• _What to produce_:
Recast all of the lines below as a numbered list, omitting any blank lines.

• _Entries for locating words and elements_:
= = = =

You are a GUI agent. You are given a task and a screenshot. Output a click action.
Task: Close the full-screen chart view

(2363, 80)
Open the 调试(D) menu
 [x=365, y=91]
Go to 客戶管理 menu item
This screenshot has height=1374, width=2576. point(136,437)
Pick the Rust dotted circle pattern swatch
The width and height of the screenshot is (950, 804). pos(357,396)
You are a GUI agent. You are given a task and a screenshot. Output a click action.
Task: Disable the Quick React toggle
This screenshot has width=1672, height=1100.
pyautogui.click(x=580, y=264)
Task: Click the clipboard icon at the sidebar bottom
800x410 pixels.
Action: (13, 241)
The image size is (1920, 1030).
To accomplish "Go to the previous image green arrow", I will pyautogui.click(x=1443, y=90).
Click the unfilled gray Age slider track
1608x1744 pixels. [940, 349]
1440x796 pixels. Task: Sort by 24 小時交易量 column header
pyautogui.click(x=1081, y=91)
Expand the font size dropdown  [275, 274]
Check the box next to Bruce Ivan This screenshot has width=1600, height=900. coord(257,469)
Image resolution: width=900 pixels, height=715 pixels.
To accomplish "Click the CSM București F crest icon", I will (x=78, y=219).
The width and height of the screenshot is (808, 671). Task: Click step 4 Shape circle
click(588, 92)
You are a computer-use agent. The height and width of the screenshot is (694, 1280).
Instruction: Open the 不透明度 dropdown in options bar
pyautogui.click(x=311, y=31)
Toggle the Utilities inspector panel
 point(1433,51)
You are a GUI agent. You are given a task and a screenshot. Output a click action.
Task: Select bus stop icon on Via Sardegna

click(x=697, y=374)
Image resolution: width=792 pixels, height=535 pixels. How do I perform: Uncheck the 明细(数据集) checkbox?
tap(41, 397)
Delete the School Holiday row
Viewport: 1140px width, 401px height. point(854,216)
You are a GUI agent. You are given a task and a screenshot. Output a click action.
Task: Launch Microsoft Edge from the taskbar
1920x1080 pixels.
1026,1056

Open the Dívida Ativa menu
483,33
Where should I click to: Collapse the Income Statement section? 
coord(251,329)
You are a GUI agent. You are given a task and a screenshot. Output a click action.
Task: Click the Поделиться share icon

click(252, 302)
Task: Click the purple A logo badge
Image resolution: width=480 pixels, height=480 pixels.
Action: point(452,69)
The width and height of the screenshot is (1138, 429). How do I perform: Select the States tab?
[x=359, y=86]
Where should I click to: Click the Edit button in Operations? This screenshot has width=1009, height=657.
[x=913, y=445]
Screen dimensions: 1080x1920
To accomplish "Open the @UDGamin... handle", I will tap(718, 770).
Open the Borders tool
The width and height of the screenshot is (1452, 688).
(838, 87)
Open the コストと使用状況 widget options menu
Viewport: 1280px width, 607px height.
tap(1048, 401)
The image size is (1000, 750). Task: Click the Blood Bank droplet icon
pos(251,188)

= = = =

• _Exercise solution_:
1. You are a GUI agent. You are given a task and a screenshot. Output a click action.
2. Task: Close the full-screen chart view
3. (2363, 80)
4. Open the 调试(D) menu
5.  [x=365, y=91]
6. Go to 客戶管理 menu item
7. This screenshot has height=1374, width=2576. point(136,437)
8. Pick the Rust dotted circle pattern swatch
9. The width and height of the screenshot is (950, 804). pos(357,396)
10. You are a GUI agent. You are given a task and a screenshot. Output a click action.
11. Task: Disable the Quick React toggle
12. This screenshot has width=1672, height=1100.
13. pyautogui.click(x=580, y=264)
14. Task: Click the clipboard icon at the sidebar bottom
15. 800x410 pixels.
16. Action: (13, 241)
17. The image size is (1920, 1030).
18. To accomplish "Go to the previous image green arrow", I will pyautogui.click(x=1443, y=90).
19. Click the unfilled gray Age slider track
20. 1608x1744 pixels. [940, 349]
21. 1440x796 pixels. Task: Sort by 24 小時交易量 column header
22. pyautogui.click(x=1081, y=91)
23. Expand the font size dropdown  [275, 274]
24. Check the box next to Bruce Ivan This screenshot has width=1600, height=900. coord(257,469)
25. Image resolution: width=900 pixels, height=715 pixels.
26. To accomplish "Click the CSM București F crest icon", I will (x=78, y=219).
27. The width and height of the screenshot is (808, 671). Task: Click step 4 Shape circle
28. click(588, 92)
29. You are a computer-use agent. The height and width of the screenshot is (694, 1280).
30. Instruction: Open the 不透明度 dropdown in options bar
31. pyautogui.click(x=311, y=31)
32. Toggle the Utilities inspector panel
33.  point(1433,51)
34. You are a GUI agent. You are given a task and a screenshot. Output a click action.
35. Task: Select bus stop icon on Via Sardegna
36. click(x=697, y=374)
37. Image resolution: width=792 pixels, height=535 pixels. How do I perform: Uncheck the 明细(数据集) checkbox?
38. tap(41, 397)
39. Delete the School Holiday row
40. Viewport: 1140px width, 401px height. point(854,216)
41. You are a GUI agent. You are given a task and a screenshot. Output a click action.
42. Task: Launch Microsoft Edge from the taskbar
43. 1920x1080 pixels.
44. 1026,1056
45. Open the Dívida Ativa menu
46. 483,33
47. Where should I click to: Collapse the Income Statement section? 
48. coord(251,329)
49. You are a GUI agent. You are given a task and a screenshot. Output a click action.
50. Task: Click the Поделиться share icon
51. click(252, 302)
52. Task: Click the purple A logo badge
53. Image resolution: width=480 pixels, height=480 pixels.
54. Action: point(452,69)
55. The width and height of the screenshot is (1138, 429). How do I perform: Select the States tab?
56. [x=359, y=86]
57. Where should I click to: Click the Edit button in Operations? This screenshot has width=1009, height=657.
58. [x=913, y=445]
59. Screen dimensions: 1080x1920
60. To accomplish "Open the @UDGamin... handle", I will tap(718, 770).
61. Open the Borders tool
62. The width and height of the screenshot is (1452, 688).
63. (838, 87)
64. Open the コストと使用状況 widget options menu
65. Viewport: 1280px width, 607px height.
66. tap(1048, 401)
67. The image size is (1000, 750). Task: Click the Blood Bank droplet icon
68. pos(251,188)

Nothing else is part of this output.